I'm using Flink 1.15 Docker images in Session mode pretty much the same as the Compose documentation. I have one Task Manager. A few minutes after starting my streaming job I get a stack dump log message from my Job Manager stating that the Task Manager is no longer reachable and I see that my Task Manager Docker container has exited with code 137 - which possibly indicates an out of memory error. Although docker inspect shows the OOMKilled flag as false indicating some sort of other issue.

End of stack trace from Job Manager log:

Caused by: org.apache.flink.runtime.jobmaster.JobMasterException: TaskManager with id 172.18.0.5:44333-7c7193 is no longer reachable.

The TaskManager Docker logs produce no error whatsoever before exiting. If I resurrect the dead Task Manager Docker container and have a look at the log file in /opt/flink/logs/ then the last messages state that the various components in my pipeline have switched from INITIALIZING to RUNNING.

I would have expected an out of memory stack dump from the task manager if my state had become too large. Also docker inspect shows that the container did not exit because of an out of memory error.

I have no idea what causes my Task Manager to die. Any ideas how I can figure out what is causing the issue? (This happens on 1.15.1 & 1.15.2. I haven't used any other version of Flink.)

Solution

I ended up using nothing more sophisticated than trial and error with a variety of different test jobs. I'm not 100% sure I fixed the problem as the issue of the Task Manager crashing without an stack dump occurred sporadically. However the Task Manager hasn't crashed for several days.

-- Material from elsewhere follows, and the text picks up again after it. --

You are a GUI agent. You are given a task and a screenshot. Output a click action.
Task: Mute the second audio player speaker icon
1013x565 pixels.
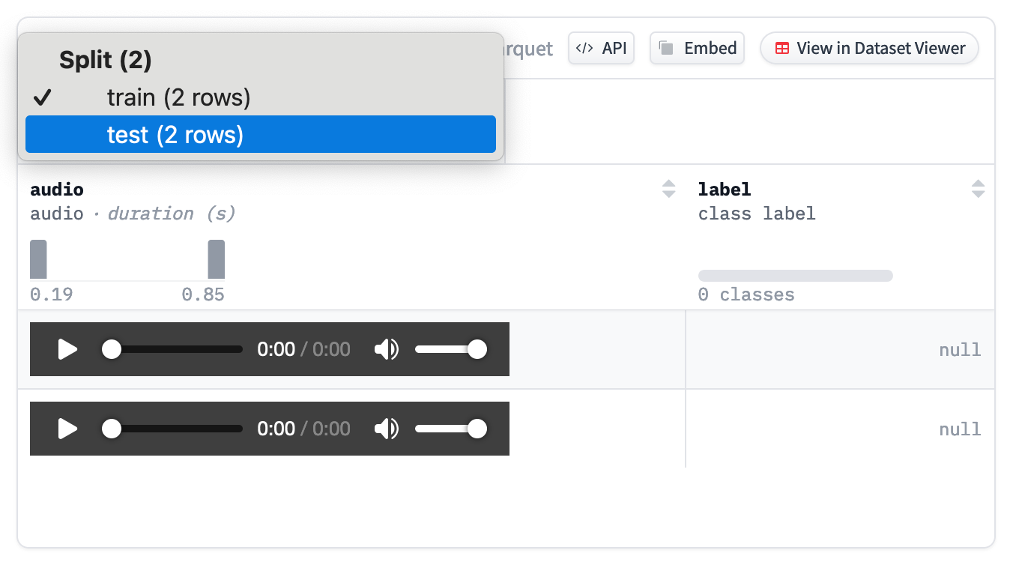(387, 429)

The simplest job to recreate my issue was with a SourceFunction outputting a continuous stream of incrementing Longs straight to a DiscardingSink. With this setup the Task Manager would crash after a while on my Linux machine sporadically but never on my Mac.

If I added a Thread.sleep to the SourceFunctions run loop then the crash would eventually occur but take a bit longer.

I tried Source framework instead of SourceFunction where a SingleThreadMultiplexSourceReaderBase repeatedly calls fetch on a SplitReader to output the Longs. There have been fewer crashes since I did this so it didn't work 100%.

I presume my SourceFunction was overfilling some sort of buffer or making a task slot unresponsive as it never relinquished a slot once it started. (Or some other completely different explanation.)

I wish the Task Manager gave some sort of indication why it stopped running.